The other part of that equation is that all roads in modern neuroscience lead to the conclusion that, as with all other living creatures, our sense of aware consciousness, (in humans evolved to a self-awareness beyond that achieved by other creatures. Though aspects of our self awareness is found in other creatures.), is the product of your body - dealing with its outside environment and circumstance.
This awareness compels a different attitude towards oneself and how one processes their own thoughts, it
This is what you wrote:
Well before endeavoring on this intellectual adventure it seems to me it’s advisable to get a realistic appreciation for who you yourself are. That means grappling with the fact that your thoughts are formed by your body/brain.

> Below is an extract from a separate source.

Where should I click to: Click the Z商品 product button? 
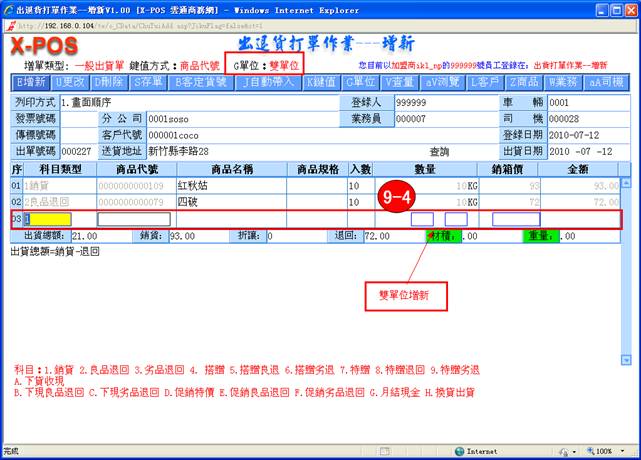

https://www.naturalism.org/worldview-naturalism/cognitive-commitments
In championing a worldview, we are necessarily forced to defend some version of its presuppositions and implications, and to do this we must engage in argument and analysis. The question is, how deep are we obligated to go in this defense? How many objections, replies, counterarguments, and technicalities must we take on before we’re satisfied that we’ve got a tenable worldview? What are our philosophical responsibilities, and how do we balance them with the practical matter of applying our beliefs to our lives and culture?
There’s no obviously right answer to this question …
But there’s no clear stopping point at which we can declare that the inquiry is over, that our view is secure from doubt. …
Oppositely, supernaturalism can perhaps be understood as entailing explanatory opacity : having prior metaphysical or ontological commitments (e.g. to god, the soul, contra-causal freedom) blocks access to transparent, rational, evidence-based explanations. So, perhaps it’s the inversion of epistemic and ontological priorities that most basically distinguishes naturalism from supernaturalism.
Oh wait, I’m not allowed to complain, because it’s the same old stuff. But your article opened this can of worms, so I’ll ramble.
This is intellectualizing - wonderful stuff, love it, right now I’m hosting a 20 year old Swiss distant cousin, who grandparents hosted me when I was twenty where I got to know his dad when dad was 10-13. Listening to him tell of his travels and the people he’s connected with at Youth Hostels - I’m reminded of how wonderful it was back then being in dynamic endless discussions with interesting people and spending all night “fixing the world” but in the morning we were still the same lost/seeking souls running around trying to make sense of ourselves.
I managed to slog through about half of that exchange you shared, and like I’ve said before, it’s wonderful fun stuff, but how do all those word get to the essence of what it means to be human? If I had the day all to myself, I’d finished it, but the day awaits. Still, for instance what’s a person supposed to do with:
Second, provisional knowledge is not the same thing as provisional fact. That our belief that causation exists and operates a certain way is provisional does not mean that causation itself is provisional. There is a categorical difference between epistemic probability (the probability that what we believe is true) and physical probability (the probability that something will actually happen, e.g. that atom A colliding with atom B will cause B to move in manner C).
How does a regular human who’s busy living, process those words in a way to get something tangible out of 'em?
For me, that paragraph has be reduced to recognizing I am embedded in an absolute physical evolved world - this desk I’m looking at, is the same physical object, no matter who’s looking at it, be it human, animal or bug or anything else.
It is how each of us processes and perceives that object, that is what varies - because each of us only knows our own reality within the framework of one’s body’s needs and awareness. It doesn’t need to be any more complicated than that.
For me a foundational awareness of my body as the vehicle that produces my mind and thoughts, has lead to an inescapable deep understanding of my body as the product of Earth’s evolutionary processes (that half a billion years worth of evolving bloodline) and that my thoughts are the cumulative result of all the days and experiences of my life. It doesn’t need to be any more complicated than that.
You say that’s irrelevant, but I can’t fathom such a suggestion, because understanding oneself is foundational to living a personally successful life, and navigating life’s endless surprises and disappointments, heart aches and successes.
I don’t dismiss the intellectualizing, but without a solid foundation of self awareness, it’s a lot of handwaving, where nothing actually gets resolved.